Let's Compare the Debt Payoff Strategies
In terms of time to debt free:
Time to Debt Free: 281 months with the Debt Flood, 104 months with the Debt Snowball, 103 months with the Debt Avalanche
And here are how things look in comparison in terms of interest saved:
Interest paid: Debt Flood= $268,238, Debt Snowball= $148,095, Debt Avalanche= $142,926
So, when asked what is the most effective strategy for debt payoff, you can see there is a clear wrong answer here: the debt flood.
The debt flood (paying a little extra on all debts simultaneously) is the least efficient way to pay off the debt in terms of interest saved and time saved. The snowball and the avalanche are clearly superior. Throwing all extra money at one debt at a time, while making minimum payments on all other debts, works better than trying to knock them all out at once. This has to do, I think, with the way loans are amoritized. Early in the loan, much more of the payment goes towards interest.
What about the Debt Snowball vs. Avalanche?
I see choosing between the snowball and the avalanche as much more of a personal choice based on personality and motivation.
The snowball gives Dr. GH early wins within a year to help keep him motivated to keep his snowball rolling. The avalanche doesn’t give a win until almost 2 years in, but does save him a few thousand dollars in the end and makes him debt free a month earlier.

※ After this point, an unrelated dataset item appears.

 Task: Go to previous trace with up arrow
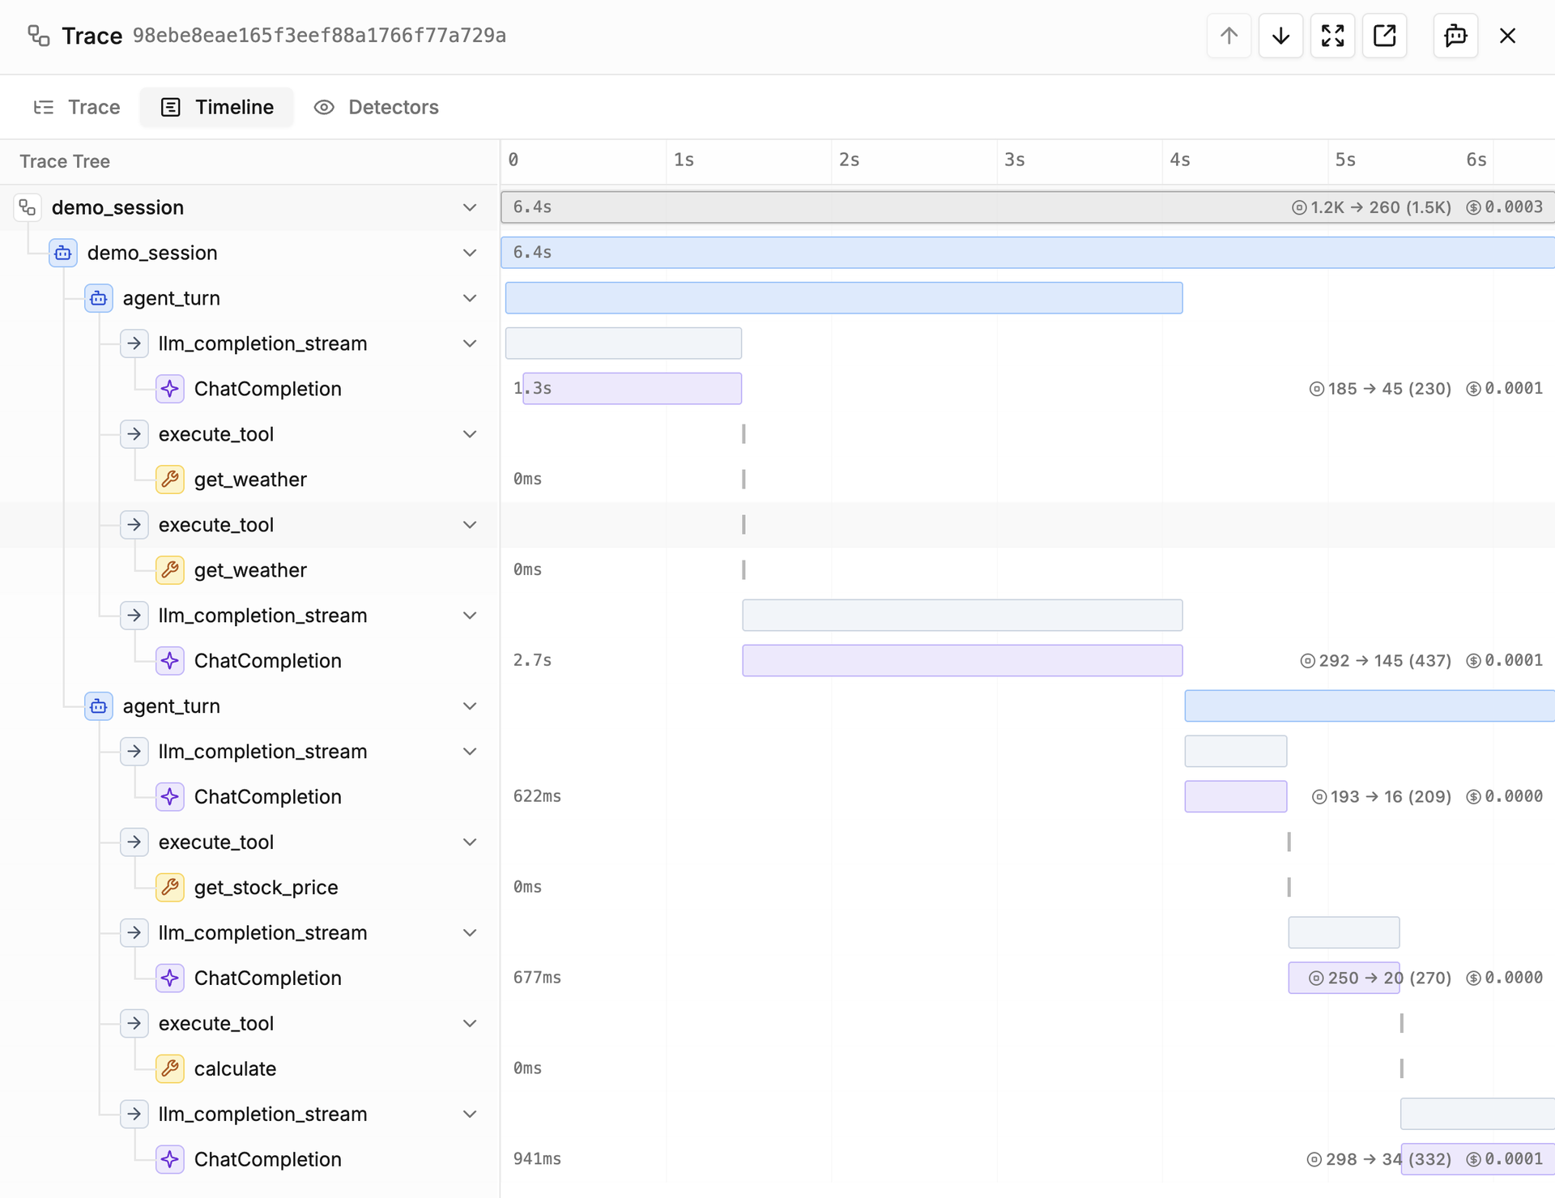[x=1229, y=36]
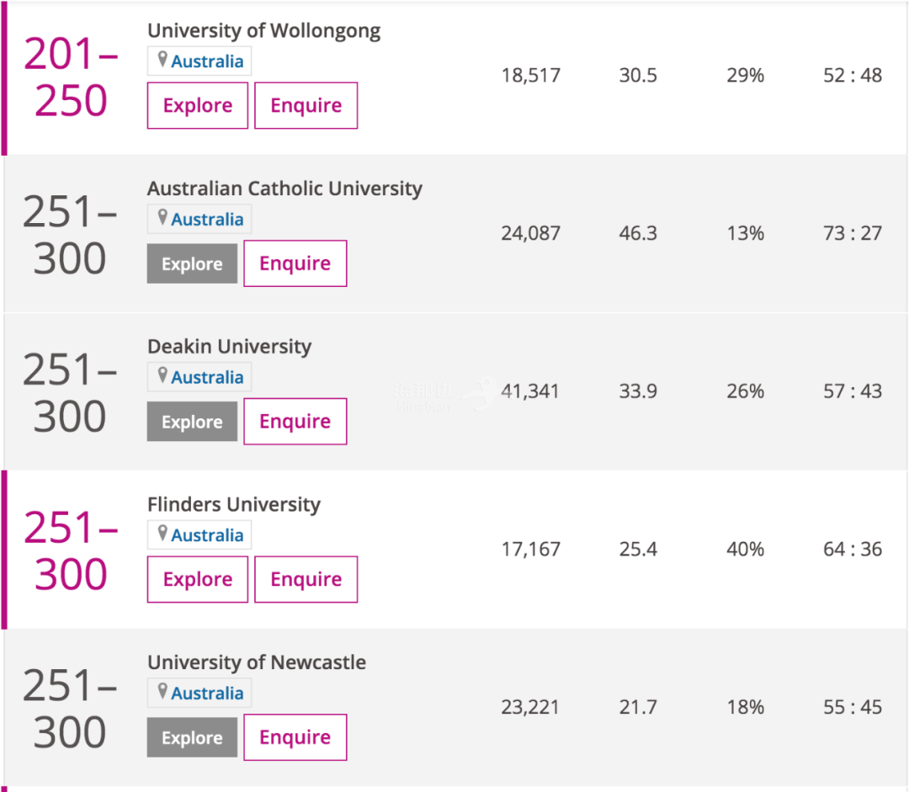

So, for someone who is super motivated and can stay that way for 9 years, the avalanche will work out better. And for all the rest of us who need wins to stay in the game (which is the ultimate goal here), the snowball works out better. With either the debt snowball or the avalanche, Dr. GH gets to be debt free in less than 10 years (much better than the originally scheduled 30 years) and he saves over $200k in interest paid!
Till next week!
Stay frugal, ya’ll!
Standard Disclaimer: Not meant as individualized financial or medical advice. Graphics from unbury.me.